Write out the data once more, exactly as it reads.
START Source material
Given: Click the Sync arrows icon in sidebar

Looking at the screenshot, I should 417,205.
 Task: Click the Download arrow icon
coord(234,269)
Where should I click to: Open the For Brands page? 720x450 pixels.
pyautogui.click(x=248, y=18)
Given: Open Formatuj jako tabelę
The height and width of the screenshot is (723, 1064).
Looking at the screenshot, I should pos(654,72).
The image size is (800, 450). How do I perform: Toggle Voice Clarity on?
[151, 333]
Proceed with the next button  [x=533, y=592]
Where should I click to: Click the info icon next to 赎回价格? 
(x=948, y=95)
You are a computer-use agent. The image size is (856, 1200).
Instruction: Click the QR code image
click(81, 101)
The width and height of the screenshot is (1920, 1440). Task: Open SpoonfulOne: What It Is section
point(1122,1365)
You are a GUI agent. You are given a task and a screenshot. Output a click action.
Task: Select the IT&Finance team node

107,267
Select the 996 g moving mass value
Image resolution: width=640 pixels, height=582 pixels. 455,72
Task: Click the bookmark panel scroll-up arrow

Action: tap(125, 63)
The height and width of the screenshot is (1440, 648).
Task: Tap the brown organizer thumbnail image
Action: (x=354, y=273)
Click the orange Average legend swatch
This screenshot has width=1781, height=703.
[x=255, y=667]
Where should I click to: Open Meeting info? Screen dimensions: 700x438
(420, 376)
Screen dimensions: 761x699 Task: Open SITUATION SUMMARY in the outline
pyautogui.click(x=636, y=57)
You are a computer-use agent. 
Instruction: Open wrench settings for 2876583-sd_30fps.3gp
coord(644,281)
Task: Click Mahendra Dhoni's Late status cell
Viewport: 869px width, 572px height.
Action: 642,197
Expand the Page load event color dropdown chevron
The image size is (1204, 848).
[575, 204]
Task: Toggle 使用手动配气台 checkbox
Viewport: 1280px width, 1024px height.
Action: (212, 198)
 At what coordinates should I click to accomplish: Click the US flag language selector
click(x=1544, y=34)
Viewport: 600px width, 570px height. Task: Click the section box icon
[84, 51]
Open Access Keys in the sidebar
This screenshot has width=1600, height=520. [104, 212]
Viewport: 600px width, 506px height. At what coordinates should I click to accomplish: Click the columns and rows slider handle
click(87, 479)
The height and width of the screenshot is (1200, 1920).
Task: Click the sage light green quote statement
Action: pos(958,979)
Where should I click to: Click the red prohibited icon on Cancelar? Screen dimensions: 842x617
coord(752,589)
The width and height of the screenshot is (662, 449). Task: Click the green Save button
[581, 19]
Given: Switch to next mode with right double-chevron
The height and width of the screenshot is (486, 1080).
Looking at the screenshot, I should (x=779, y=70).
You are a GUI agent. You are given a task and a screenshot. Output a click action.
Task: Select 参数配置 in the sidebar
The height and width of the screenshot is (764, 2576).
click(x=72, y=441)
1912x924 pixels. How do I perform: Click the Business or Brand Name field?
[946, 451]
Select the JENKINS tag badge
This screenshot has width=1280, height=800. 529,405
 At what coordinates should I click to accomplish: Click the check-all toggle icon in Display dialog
END Source material
● **Result of the task**
Given: Click the Sync arrows icon in sidebar

Looking at the screenshot, I should 417,205.
 Task: Click the Download arrow icon
coord(234,269)
Where should I click to: Open the For Brands page? 720x450 pixels.
pyautogui.click(x=248, y=18)
Given: Open Formatuj jako tabelę
The height and width of the screenshot is (723, 1064).
Looking at the screenshot, I should pos(654,72).
The image size is (800, 450). How do I perform: Toggle Voice Clarity on?
[151, 333]
Proceed with the next button  [x=533, y=592]
Where should I click to: Click the info icon next to 赎回价格? 
(x=948, y=95)
You are a computer-use agent. The image size is (856, 1200).
Instruction: Click the QR code image
click(81, 101)
The width and height of the screenshot is (1920, 1440). Task: Open SpoonfulOne: What It Is section
point(1122,1365)
You are a GUI agent. You are given a task and a screenshot. Output a click action.
Task: Select the IT&Finance team node

107,267
Select the 996 g moving mass value
Image resolution: width=640 pixels, height=582 pixels. 455,72
Task: Click the bookmark panel scroll-up arrow

Action: tap(125, 63)
The height and width of the screenshot is (1440, 648).
Task: Tap the brown organizer thumbnail image
Action: (x=354, y=273)
Click the orange Average legend swatch
This screenshot has width=1781, height=703.
[x=255, y=667]
Where should I click to: Open Meeting info? Screen dimensions: 700x438
(420, 376)
Screen dimensions: 761x699 Task: Open SITUATION SUMMARY in the outline
pyautogui.click(x=636, y=57)
You are a computer-use agent. 
Instruction: Open wrench settings for 2876583-sd_30fps.3gp
coord(644,281)
Task: Click Mahendra Dhoni's Late status cell
Viewport: 869px width, 572px height.
Action: 642,197
Expand the Page load event color dropdown chevron
The image size is (1204, 848).
[575, 204]
Task: Toggle 使用手动配气台 checkbox
Viewport: 1280px width, 1024px height.
Action: (212, 198)
 At what coordinates should I click to accomplish: Click the US flag language selector
click(x=1544, y=34)
Viewport: 600px width, 570px height. Task: Click the section box icon
[84, 51]
Open Access Keys in the sidebar
This screenshot has width=1600, height=520. [104, 212]
Viewport: 600px width, 506px height. At what coordinates should I click to accomplish: Click the columns and rows slider handle
click(87, 479)
The height and width of the screenshot is (1200, 1920).
Task: Click the sage light green quote statement
Action: pos(958,979)
Where should I click to: Click the red prohibited icon on Cancelar? Screen dimensions: 842x617
coord(752,589)
The width and height of the screenshot is (662, 449). Task: Click the green Save button
[581, 19]
Given: Switch to next mode with right double-chevron
The height and width of the screenshot is (486, 1080).
Looking at the screenshot, I should (x=779, y=70).
You are a GUI agent. You are given a task and a screenshot. Output a click action.
Task: Select 参数配置 in the sidebar
The height and width of the screenshot is (764, 2576).
click(x=72, y=441)
1912x924 pixels. How do I perform: Click the Business or Brand Name field?
[946, 451]
Select the JENKINS tag badge
This screenshot has width=1280, height=800. 529,405
 At what coordinates should I click to accomplish: Click the check-all toggle icon in Display dialog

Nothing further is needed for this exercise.